**Your goal**
Each line from the one bearing "Screen dimensions: 967x898" through the last line of the entries below should be returned exactly, with pictures left out.

┌─ Provided material

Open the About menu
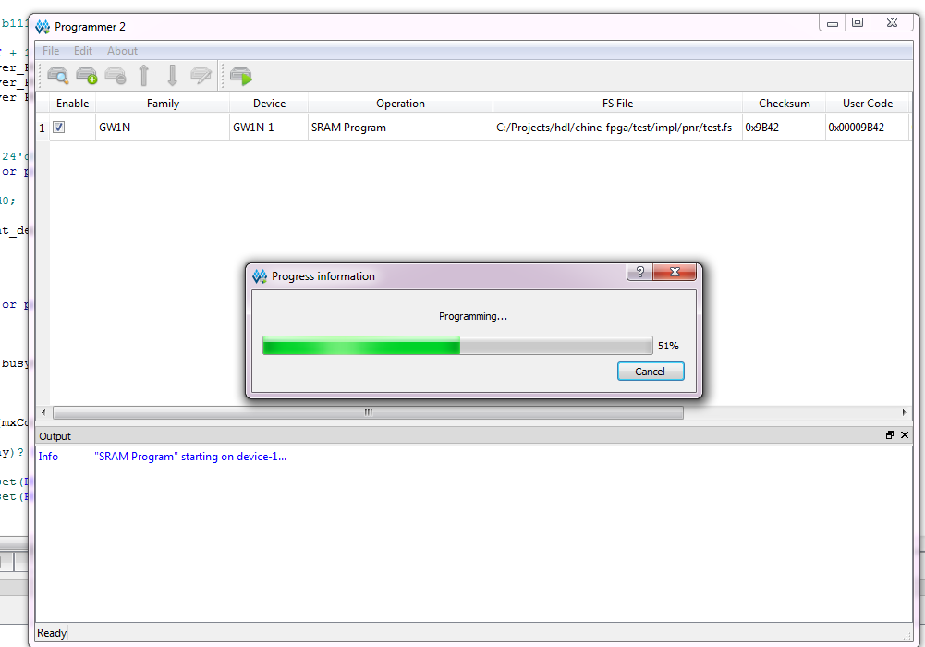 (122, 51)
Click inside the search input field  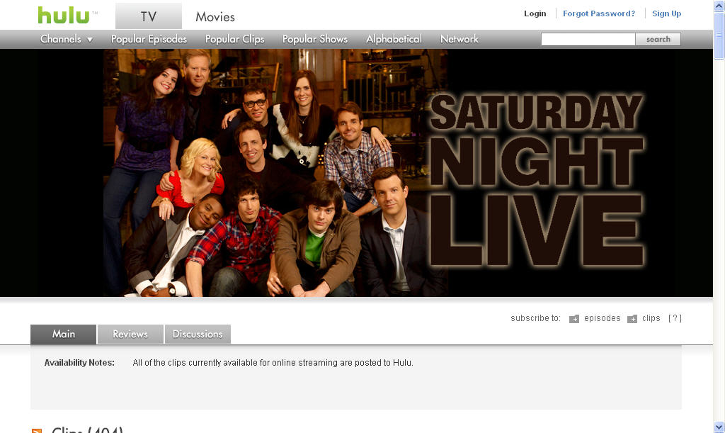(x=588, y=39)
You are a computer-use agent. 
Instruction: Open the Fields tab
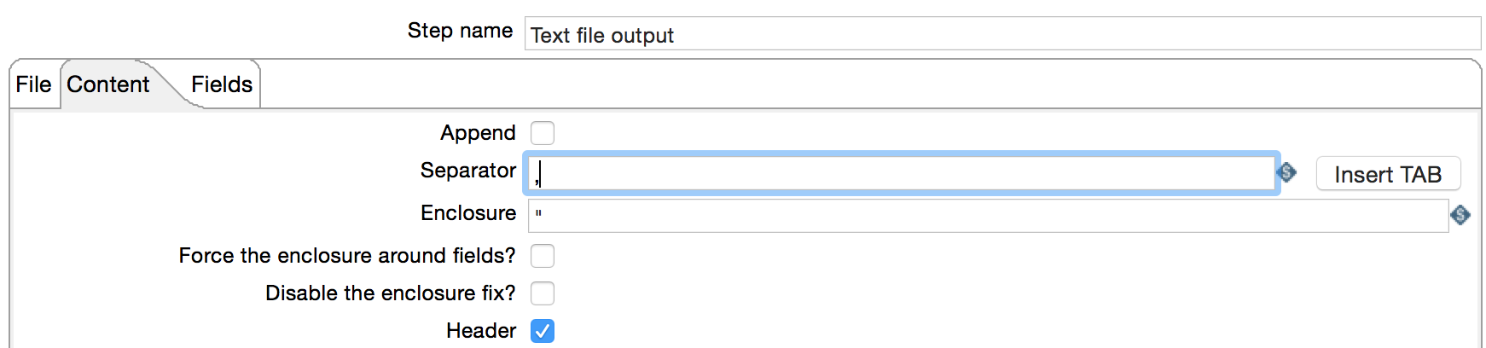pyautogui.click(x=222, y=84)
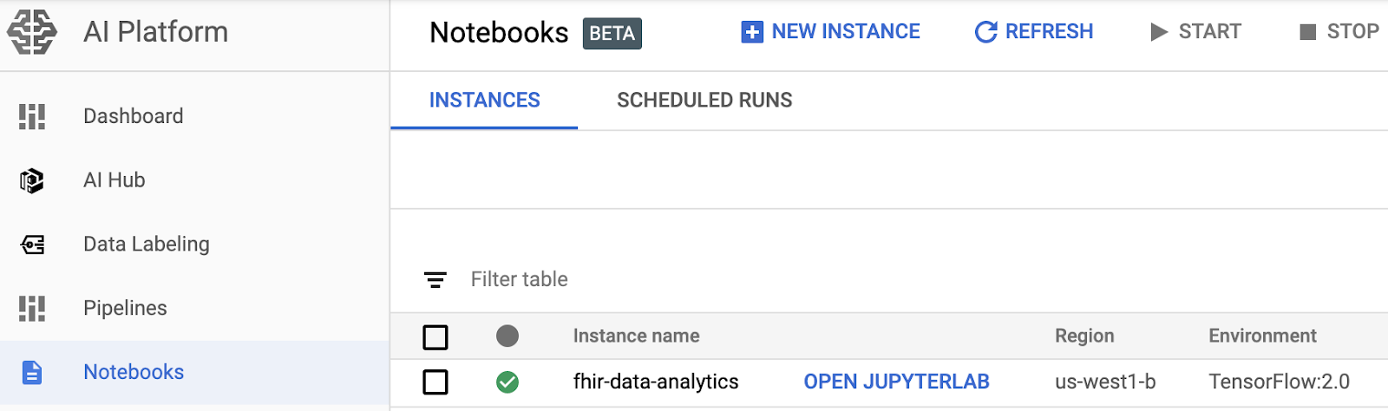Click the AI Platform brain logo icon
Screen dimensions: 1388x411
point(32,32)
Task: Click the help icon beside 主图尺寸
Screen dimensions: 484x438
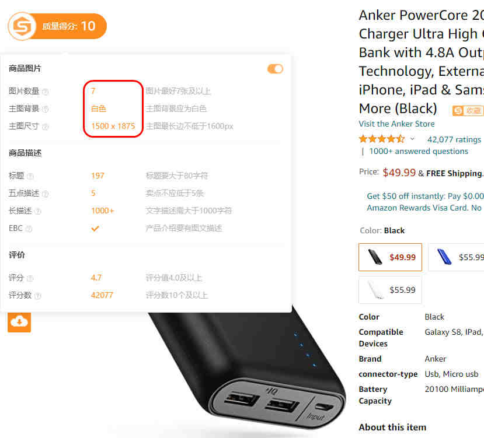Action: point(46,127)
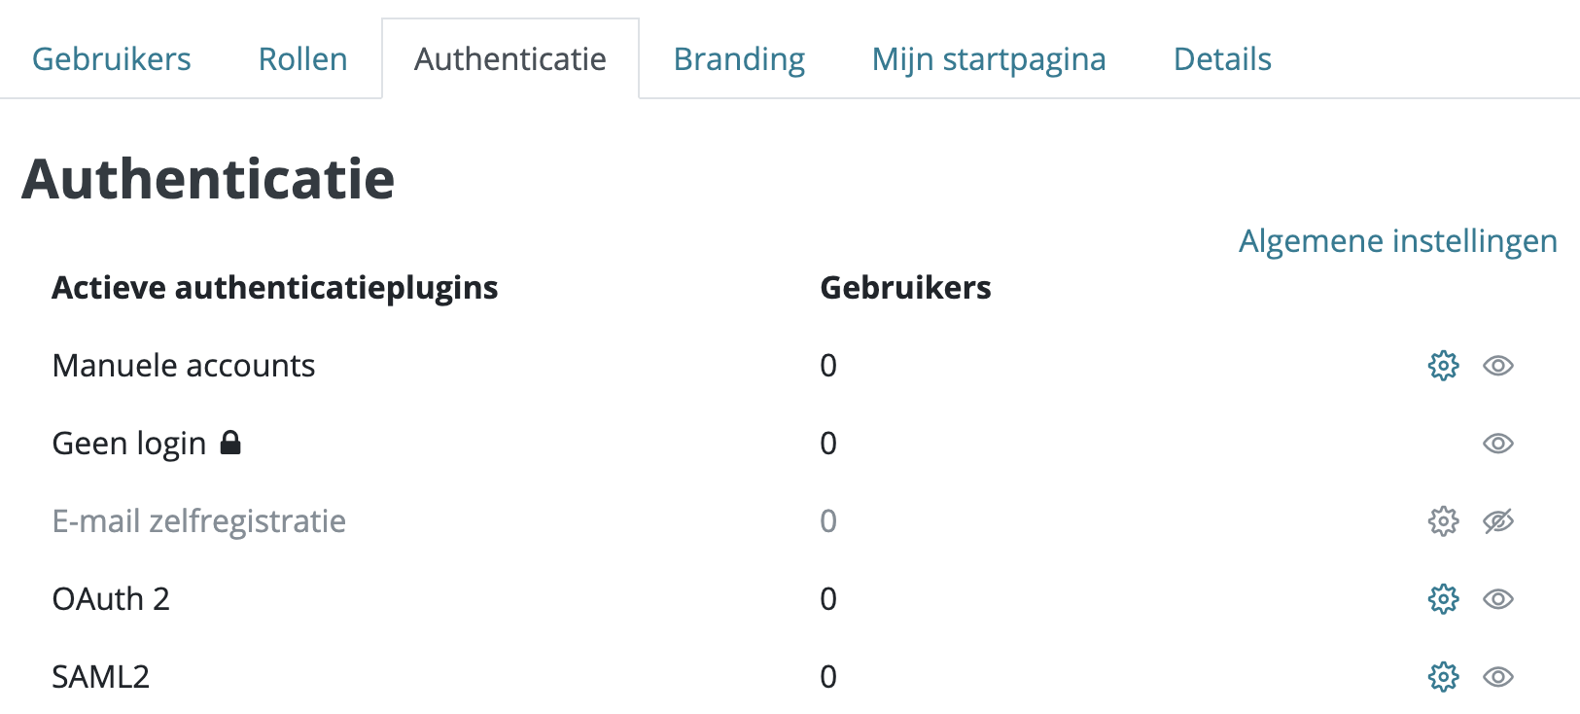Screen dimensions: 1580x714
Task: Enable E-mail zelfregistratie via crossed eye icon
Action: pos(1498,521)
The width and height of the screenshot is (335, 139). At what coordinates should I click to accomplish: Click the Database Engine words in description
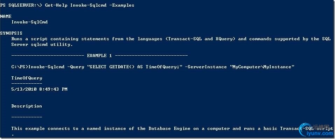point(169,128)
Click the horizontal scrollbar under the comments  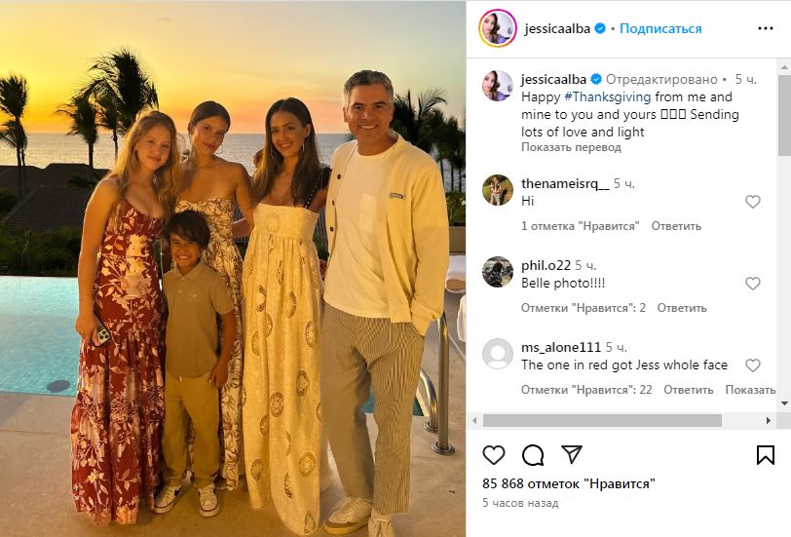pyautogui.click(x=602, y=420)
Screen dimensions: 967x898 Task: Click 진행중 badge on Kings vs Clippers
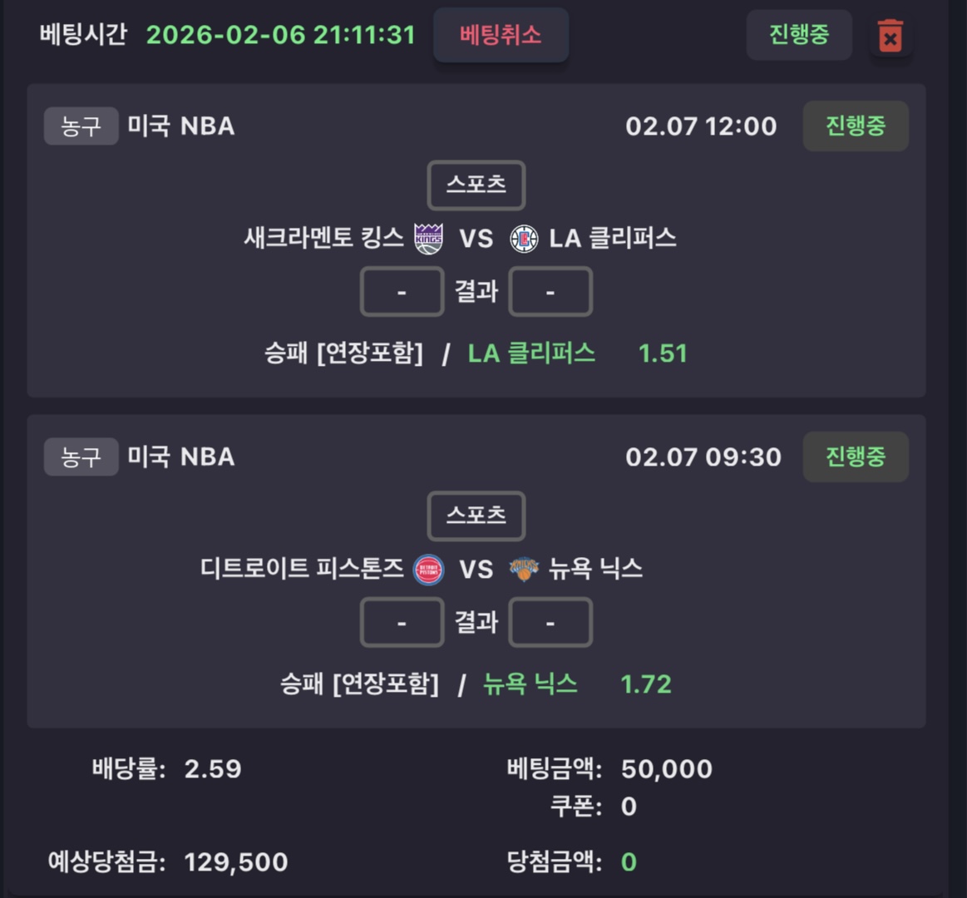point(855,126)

└─

**Completed exercise**
Screen dimensions: 967x898 Task: Click 진행중 badge on Kings vs Clippers
point(855,126)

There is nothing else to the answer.